Convert the part of the material below that opens with the line containing "How do I perform: Open the Tracks" and closes with the line containing "coord(1254,29)" into a Markdown table. Use the columns Row and Entry, give each line a row number, and skip blank lines.

**Entries provided:**
= = = =
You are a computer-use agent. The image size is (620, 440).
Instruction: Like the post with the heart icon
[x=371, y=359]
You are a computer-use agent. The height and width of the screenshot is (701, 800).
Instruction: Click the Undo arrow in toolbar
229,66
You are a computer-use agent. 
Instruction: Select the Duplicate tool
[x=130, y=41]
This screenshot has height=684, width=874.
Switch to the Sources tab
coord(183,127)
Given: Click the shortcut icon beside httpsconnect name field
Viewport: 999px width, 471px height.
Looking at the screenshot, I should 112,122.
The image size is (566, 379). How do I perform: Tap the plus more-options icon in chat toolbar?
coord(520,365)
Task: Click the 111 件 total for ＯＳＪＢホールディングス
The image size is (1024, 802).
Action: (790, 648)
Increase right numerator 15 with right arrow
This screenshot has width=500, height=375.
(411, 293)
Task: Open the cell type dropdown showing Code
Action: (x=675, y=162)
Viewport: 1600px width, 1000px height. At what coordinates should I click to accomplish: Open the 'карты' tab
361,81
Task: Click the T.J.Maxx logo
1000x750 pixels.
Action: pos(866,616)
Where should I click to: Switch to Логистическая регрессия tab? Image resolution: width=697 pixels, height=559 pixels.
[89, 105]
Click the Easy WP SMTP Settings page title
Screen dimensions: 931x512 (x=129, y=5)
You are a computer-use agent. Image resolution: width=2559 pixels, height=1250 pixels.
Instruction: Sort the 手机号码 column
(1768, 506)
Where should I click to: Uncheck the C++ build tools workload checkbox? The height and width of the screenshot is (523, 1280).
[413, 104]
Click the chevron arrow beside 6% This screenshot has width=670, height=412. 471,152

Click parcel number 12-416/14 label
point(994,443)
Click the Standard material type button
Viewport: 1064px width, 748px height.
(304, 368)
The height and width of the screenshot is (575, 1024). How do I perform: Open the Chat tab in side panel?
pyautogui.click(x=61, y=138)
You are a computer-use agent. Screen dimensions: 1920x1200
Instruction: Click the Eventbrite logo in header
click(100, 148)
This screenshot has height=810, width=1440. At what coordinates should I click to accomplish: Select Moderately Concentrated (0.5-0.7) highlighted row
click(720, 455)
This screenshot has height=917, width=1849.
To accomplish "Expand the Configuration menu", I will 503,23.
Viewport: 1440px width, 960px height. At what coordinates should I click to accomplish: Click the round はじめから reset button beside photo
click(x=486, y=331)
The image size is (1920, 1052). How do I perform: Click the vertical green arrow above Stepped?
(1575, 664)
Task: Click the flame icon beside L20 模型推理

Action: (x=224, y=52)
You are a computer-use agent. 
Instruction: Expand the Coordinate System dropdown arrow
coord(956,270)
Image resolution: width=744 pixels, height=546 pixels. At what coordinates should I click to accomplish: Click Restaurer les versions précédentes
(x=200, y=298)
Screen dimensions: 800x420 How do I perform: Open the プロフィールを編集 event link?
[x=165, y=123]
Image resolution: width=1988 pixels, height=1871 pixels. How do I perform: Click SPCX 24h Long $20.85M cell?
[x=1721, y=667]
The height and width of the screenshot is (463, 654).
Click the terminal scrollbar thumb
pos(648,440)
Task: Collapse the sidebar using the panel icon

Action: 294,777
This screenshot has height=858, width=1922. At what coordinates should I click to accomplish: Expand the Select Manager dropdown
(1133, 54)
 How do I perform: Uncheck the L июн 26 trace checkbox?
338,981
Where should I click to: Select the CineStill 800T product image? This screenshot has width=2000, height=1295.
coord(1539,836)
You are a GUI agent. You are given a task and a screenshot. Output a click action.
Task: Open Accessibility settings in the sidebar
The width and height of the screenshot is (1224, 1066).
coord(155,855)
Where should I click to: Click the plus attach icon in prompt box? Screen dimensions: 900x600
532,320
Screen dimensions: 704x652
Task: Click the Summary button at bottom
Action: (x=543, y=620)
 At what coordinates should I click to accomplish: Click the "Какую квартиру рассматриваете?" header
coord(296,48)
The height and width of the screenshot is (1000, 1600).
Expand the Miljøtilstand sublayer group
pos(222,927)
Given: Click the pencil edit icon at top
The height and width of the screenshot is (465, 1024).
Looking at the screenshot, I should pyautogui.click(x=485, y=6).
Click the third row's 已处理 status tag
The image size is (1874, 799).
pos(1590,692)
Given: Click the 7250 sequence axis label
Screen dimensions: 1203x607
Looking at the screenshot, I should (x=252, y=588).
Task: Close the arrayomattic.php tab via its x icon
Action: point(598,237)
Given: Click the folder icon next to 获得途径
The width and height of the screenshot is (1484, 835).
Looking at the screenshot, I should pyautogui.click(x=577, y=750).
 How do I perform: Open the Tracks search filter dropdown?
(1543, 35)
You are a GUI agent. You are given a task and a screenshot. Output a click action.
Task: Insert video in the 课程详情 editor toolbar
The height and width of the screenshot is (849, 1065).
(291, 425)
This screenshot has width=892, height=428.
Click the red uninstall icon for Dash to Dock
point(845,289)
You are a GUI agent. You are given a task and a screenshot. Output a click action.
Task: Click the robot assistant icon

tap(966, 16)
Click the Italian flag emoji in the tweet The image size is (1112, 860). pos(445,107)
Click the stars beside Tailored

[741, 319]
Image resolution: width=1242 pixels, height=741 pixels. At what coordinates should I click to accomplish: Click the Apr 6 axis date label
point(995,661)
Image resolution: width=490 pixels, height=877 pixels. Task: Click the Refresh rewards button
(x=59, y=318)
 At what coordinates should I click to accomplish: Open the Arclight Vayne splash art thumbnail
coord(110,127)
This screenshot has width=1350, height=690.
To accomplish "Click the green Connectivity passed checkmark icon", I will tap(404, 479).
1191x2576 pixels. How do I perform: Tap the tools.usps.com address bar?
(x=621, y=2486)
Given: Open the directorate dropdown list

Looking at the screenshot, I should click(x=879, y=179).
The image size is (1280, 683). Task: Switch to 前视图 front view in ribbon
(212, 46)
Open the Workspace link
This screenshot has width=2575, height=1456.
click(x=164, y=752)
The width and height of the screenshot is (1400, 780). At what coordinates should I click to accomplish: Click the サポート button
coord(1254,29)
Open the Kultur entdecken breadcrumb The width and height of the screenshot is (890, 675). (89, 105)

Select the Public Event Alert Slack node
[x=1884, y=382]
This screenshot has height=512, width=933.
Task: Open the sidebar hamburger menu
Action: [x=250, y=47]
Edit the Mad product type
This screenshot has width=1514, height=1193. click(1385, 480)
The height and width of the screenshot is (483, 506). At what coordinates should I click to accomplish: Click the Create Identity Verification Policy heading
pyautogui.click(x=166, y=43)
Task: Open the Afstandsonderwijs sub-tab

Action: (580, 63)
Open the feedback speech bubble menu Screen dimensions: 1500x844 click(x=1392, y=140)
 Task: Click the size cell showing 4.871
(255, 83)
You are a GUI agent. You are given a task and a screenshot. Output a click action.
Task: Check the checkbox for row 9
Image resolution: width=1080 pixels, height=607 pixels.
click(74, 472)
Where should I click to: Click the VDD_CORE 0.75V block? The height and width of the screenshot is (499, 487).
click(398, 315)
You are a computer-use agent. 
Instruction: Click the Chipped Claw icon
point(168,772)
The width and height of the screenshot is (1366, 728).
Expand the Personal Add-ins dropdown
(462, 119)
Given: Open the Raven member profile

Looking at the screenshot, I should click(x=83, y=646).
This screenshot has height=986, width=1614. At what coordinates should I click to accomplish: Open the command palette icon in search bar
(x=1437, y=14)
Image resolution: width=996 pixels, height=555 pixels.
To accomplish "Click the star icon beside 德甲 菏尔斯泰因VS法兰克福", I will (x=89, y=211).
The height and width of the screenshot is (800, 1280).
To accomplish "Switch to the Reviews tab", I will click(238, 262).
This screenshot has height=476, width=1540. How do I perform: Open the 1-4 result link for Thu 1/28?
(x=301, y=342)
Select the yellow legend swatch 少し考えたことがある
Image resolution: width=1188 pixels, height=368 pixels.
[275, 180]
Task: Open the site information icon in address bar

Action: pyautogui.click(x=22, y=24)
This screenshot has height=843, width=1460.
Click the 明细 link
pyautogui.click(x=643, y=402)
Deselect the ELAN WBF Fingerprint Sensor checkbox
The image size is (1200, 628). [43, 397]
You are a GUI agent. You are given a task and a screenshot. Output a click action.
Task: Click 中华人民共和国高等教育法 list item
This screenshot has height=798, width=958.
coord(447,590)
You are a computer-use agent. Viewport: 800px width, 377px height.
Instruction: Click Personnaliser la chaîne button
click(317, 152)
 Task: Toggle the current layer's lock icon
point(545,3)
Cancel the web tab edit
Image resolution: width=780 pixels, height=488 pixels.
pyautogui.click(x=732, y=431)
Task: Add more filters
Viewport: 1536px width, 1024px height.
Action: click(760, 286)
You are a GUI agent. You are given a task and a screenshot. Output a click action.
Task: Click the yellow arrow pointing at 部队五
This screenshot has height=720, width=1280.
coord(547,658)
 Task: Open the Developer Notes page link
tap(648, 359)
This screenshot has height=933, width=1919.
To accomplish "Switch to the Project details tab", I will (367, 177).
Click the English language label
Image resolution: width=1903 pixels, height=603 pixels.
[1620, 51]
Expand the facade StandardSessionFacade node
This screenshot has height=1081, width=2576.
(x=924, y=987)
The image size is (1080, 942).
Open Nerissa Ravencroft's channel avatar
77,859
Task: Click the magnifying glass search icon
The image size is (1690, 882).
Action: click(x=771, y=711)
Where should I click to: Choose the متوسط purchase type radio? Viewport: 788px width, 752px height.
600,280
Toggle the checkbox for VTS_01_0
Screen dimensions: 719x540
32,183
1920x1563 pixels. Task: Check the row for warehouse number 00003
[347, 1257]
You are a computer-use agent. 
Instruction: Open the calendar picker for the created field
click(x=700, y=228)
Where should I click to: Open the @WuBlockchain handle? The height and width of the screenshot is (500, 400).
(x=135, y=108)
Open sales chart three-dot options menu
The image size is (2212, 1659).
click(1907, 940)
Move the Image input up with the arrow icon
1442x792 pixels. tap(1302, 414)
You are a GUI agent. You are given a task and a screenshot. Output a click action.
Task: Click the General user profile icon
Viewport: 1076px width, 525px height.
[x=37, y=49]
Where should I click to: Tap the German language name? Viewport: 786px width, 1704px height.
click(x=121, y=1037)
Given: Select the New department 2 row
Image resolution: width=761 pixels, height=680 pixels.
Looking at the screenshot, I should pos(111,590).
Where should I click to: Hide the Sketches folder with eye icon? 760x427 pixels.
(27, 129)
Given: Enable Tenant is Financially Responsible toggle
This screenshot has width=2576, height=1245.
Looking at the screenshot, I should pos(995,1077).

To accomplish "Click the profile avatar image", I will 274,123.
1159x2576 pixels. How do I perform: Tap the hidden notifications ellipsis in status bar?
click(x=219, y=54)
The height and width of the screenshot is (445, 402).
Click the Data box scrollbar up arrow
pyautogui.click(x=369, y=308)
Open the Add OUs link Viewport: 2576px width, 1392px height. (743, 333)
= = = =
**Task response:**
| Row | Entry |
|---|---|
| 1 |  How do I perform: Open the Tracks search filter dropdown? |
| 2 | (1543, 35) |
| 3 | You are a GUI agent. You are given a task and a screenshot. Output a click action. |
| 4 | Task: Insert video in the 课程详情 editor toolbar |
| 5 | The height and width of the screenshot is (849, 1065). |
| 6 | (291, 425) |
| 7 | This screenshot has width=892, height=428. |
| 8 | Click the red uninstall icon for Dash to Dock |
| 9 | point(845,289) |
| 10 | You are a GUI agent. You are given a task and a screenshot. Output a click action. |
| 11 | Task: Click the robot assistant icon |
| 12 | tap(966, 16) |
| 13 | Click the Italian flag emoji in the tweet The image size is (1112, 860). pos(445,107) |
| 14 | Click the stars beside Tailored |
| 15 | [741, 319] |
| 16 | Image resolution: width=1242 pixels, height=741 pixels. At what coordinates should I click to accomplish: Click the Apr 6 axis date label |
| 17 | point(995,661) |
| 18 | Image resolution: width=490 pixels, height=877 pixels. Task: Click the Refresh rewards button |
| 19 | (x=59, y=318) |
| 20 |  At what coordinates should I click to accomplish: Open the Arclight Vayne splash art thumbnail |
| 21 | coord(110,127) |
| 22 | This screenshot has width=1350, height=690. |
| 23 | To accomplish "Click the green Connectivity passed checkmark icon", I will tap(404, 479). |
| 24 | 1191x2576 pixels. How do I perform: Tap the tools.usps.com address bar? |
| 25 | (x=621, y=2486) |
| 26 | Given: Open the directorate dropdown list |
| 27 | Looking at the screenshot, I should click(x=879, y=179). |
| 28 | The image size is (1280, 683). Task: Switch to 前视图 front view in ribbon |
| 29 | (212, 46) |
| 30 | Open the Workspace link |
| 31 | This screenshot has width=2575, height=1456. |
| 32 | click(x=164, y=752) |
| 33 | The width and height of the screenshot is (1400, 780). At what coordinates should I click to accomplish: Click the サポート button |
| 34 | coord(1254,29) |